Warning, this is not my usual type of blog as I feel the need to rant. Female issues are involved, so if you are squeamish, you should bail now.
I may be out of line, but I don't think it's appropriate to have inspirational life messages printed on the wrappers of my feminine hygiene products. Period. Ha ha.
Where's my pina colada? |
To be told that I need to "find myself' or that "dreams happen" or that I should "care for those you love" or that I need to "be amazing" to "make it happen" is just wrong, wrong, wrong. Having the monthly puberty fairy visit me is not me at my best. Personally, I would like to "find myself" on a tropical desert island with Channing Tatum holding a frosty glass of Pina Colada up to my thirsty, trembling lips. Or perhaps to make the "dream happen" someone could tell me how I could possibly make a living out of cuddling cute little kittens with jellybean toes (the kitten's toes, not my toes of course). I'm already amazing, so I'm not sure what that's about, but I can "make it happen" with more money, less days at work and a smaller bum.
Jelly Bean Toes |
Clearly it's that time of the month |
Which brings me to feminine product commercials and advertising. I and my fellow uterus owners have used several of these products over the years, and while I have learned to ride a horse, ride a bike, play volleyball on the beach, etc., I am not proficient at these activities as promised by the experts. However, I have never sky-dived and never wish to, but if I did, a panty liner may come in handy for obvious reasons, so I'll give the marketing gurus that one. And no, I don't feel like going out dancing when Auntie Flo is knocking at my abdomen, so don't make it look like a good thing with those young actor girls prancing about in 4 inch heels and micro-minis.

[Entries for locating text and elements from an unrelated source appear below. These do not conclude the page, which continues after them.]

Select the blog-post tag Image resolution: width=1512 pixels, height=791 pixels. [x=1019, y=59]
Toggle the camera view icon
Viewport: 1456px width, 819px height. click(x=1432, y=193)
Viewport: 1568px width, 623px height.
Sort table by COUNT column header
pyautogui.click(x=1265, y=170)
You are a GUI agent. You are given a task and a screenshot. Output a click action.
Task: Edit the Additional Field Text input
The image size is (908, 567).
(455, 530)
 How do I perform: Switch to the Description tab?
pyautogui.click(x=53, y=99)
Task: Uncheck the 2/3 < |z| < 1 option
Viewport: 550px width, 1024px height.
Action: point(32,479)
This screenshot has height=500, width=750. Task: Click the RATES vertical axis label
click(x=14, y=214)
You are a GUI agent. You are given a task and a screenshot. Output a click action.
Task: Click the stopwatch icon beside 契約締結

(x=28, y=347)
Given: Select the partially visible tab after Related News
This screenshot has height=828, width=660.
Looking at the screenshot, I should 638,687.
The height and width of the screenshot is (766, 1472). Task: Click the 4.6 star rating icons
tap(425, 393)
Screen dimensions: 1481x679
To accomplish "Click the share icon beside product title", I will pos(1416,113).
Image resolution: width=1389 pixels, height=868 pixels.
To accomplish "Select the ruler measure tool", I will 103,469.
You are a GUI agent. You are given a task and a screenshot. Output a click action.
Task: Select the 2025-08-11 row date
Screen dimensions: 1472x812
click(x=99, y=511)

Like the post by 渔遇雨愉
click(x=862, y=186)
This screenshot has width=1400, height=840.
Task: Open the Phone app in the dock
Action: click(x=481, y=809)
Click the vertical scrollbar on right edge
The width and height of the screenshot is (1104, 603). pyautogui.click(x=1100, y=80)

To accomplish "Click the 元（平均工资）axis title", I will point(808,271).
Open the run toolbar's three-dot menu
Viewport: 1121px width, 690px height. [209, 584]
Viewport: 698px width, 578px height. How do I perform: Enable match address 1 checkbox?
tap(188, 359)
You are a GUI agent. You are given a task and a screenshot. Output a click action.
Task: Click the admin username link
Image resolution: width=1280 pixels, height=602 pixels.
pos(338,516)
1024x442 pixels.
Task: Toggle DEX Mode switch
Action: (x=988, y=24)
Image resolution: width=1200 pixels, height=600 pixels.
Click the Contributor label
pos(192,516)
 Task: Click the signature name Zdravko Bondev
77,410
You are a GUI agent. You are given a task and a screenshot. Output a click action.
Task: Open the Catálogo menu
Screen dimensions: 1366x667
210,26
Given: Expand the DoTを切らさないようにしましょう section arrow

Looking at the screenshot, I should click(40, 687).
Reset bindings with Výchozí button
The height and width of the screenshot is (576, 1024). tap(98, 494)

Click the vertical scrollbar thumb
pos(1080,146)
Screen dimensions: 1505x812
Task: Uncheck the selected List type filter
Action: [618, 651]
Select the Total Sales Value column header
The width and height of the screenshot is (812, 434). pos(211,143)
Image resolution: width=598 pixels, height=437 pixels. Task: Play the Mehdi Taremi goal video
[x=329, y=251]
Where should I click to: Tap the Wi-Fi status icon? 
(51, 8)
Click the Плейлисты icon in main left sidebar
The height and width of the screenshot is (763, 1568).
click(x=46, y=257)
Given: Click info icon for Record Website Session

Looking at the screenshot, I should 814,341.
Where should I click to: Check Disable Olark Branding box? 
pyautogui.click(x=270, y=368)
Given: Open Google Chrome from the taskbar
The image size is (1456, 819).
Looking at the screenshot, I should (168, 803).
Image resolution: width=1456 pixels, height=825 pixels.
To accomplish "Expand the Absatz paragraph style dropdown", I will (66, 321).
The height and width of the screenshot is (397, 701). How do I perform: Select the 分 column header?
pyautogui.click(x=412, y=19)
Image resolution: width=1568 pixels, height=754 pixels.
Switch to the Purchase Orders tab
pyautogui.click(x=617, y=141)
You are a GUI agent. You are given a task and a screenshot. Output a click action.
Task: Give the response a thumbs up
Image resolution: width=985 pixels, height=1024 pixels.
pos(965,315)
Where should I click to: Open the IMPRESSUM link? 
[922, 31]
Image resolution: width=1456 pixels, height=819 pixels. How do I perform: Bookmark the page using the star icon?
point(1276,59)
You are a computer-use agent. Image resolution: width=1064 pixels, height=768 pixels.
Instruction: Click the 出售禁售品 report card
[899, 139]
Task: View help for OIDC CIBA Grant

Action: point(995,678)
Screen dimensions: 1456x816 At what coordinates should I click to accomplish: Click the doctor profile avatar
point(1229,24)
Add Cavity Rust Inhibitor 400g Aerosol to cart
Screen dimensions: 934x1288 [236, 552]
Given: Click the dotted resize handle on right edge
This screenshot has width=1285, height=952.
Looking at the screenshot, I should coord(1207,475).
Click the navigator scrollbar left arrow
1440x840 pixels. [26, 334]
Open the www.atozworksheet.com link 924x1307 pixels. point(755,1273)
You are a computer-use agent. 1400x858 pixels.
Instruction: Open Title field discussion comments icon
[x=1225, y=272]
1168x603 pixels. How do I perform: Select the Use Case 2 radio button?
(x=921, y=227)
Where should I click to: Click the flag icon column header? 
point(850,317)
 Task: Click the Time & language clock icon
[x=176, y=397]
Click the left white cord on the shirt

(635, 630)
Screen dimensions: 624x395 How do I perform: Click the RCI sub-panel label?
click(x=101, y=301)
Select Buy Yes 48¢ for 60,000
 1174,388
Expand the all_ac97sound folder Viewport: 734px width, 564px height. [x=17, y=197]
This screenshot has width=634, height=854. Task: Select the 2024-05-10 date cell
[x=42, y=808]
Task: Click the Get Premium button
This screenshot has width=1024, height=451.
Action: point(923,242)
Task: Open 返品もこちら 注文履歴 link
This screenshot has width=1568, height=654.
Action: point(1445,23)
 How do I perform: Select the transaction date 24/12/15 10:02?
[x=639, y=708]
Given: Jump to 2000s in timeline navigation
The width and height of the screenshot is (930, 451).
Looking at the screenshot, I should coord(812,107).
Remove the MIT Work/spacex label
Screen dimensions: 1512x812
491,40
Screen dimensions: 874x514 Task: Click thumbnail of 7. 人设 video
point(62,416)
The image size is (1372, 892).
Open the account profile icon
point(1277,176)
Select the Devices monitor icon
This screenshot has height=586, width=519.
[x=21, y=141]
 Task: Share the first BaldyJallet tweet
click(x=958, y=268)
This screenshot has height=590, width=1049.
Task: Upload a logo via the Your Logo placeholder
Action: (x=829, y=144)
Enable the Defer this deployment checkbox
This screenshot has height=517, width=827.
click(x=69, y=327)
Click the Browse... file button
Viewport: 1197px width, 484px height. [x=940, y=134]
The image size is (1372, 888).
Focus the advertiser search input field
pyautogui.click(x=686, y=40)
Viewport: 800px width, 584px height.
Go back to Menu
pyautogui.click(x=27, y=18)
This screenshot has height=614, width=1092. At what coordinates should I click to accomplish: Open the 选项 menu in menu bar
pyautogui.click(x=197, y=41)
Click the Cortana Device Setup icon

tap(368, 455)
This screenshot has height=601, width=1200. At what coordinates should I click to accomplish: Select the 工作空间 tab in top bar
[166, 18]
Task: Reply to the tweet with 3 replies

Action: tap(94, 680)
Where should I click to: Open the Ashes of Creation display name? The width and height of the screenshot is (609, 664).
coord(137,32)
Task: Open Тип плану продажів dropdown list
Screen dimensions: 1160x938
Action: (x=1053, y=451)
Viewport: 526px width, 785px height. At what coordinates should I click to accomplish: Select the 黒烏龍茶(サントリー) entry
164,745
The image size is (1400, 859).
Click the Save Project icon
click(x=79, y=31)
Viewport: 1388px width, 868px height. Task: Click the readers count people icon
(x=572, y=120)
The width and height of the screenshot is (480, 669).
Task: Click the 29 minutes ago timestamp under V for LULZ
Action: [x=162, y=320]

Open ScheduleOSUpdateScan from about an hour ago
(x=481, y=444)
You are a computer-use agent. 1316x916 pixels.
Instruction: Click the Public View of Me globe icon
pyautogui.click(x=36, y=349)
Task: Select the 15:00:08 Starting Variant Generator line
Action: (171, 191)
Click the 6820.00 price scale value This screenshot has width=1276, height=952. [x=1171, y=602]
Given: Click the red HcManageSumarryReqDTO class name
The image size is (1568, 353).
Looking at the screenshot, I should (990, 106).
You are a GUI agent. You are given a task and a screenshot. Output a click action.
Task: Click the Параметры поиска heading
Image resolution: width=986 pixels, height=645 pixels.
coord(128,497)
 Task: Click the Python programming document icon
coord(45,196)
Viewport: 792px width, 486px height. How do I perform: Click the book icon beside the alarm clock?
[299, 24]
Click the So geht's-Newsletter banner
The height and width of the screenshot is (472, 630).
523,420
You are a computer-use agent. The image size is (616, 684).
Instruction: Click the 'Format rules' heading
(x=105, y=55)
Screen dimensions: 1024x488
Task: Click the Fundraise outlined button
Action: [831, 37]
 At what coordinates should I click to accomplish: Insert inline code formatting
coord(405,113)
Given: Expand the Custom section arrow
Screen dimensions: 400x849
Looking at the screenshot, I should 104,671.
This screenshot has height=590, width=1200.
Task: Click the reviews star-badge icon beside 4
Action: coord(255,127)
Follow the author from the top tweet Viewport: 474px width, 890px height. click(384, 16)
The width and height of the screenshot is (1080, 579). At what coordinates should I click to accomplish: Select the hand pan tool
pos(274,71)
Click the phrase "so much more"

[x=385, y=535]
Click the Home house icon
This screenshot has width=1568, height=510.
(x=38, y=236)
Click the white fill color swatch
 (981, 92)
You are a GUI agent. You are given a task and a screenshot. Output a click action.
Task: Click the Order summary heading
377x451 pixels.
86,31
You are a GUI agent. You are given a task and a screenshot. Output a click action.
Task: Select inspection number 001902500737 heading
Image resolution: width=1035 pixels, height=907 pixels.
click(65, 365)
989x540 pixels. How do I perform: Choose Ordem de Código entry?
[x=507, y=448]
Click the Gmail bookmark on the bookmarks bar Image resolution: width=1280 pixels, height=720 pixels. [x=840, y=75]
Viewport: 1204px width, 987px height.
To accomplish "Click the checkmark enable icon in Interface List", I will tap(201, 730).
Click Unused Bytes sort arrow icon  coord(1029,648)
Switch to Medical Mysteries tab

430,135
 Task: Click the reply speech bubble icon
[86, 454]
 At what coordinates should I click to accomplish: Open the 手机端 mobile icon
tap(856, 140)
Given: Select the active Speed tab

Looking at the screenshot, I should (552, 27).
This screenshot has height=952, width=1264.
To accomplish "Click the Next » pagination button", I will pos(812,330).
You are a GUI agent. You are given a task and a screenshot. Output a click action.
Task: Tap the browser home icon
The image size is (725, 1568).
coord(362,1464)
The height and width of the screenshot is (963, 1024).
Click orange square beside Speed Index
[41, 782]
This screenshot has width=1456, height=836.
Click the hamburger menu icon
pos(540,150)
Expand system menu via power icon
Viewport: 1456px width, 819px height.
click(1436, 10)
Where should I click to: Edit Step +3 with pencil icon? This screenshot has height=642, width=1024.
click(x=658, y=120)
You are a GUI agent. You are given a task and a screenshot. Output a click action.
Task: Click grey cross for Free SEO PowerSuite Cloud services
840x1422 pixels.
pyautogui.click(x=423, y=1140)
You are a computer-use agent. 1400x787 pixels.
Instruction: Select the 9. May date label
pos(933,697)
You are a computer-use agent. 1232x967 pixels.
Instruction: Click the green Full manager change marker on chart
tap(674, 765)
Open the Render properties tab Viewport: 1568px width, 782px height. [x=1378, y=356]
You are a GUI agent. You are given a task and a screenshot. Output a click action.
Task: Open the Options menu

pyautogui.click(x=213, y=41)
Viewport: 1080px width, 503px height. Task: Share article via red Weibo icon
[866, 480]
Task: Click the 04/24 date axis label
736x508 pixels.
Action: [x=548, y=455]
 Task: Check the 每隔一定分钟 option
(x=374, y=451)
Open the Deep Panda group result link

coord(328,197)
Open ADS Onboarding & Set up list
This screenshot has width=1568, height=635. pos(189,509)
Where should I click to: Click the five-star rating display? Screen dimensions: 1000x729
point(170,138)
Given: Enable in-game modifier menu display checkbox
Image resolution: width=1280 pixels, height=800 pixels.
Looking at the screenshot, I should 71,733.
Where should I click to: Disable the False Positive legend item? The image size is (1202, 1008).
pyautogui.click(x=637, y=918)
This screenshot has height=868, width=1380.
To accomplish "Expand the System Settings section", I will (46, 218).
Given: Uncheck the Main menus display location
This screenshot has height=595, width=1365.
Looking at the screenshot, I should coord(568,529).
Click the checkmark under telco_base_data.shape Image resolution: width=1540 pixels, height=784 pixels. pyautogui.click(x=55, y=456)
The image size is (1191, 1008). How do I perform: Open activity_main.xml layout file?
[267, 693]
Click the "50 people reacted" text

If there are any marketing people out there, let's get real about feminine hygiene products. If you feel that we need to spend our precious time reading the wrapping because we have nothing better to do with our lives, here are some suggestions:
Thanks Liam |
"You are amazing, go eat more chocolate."
"Like wine, you improve with age. Raise a glass in celebration. (it helps with cramps too)."
"I know you're feeling irritable, but please don't punch your husband in the face, he really does love you."
and
"This too, shall pass."
Oh what a fun adventure us chicks get to go on! Good thing we drag the guys along for the ride.
PS. I will be having a short hiatus from my blog while we go on holidays, but I'll be back at it in a week.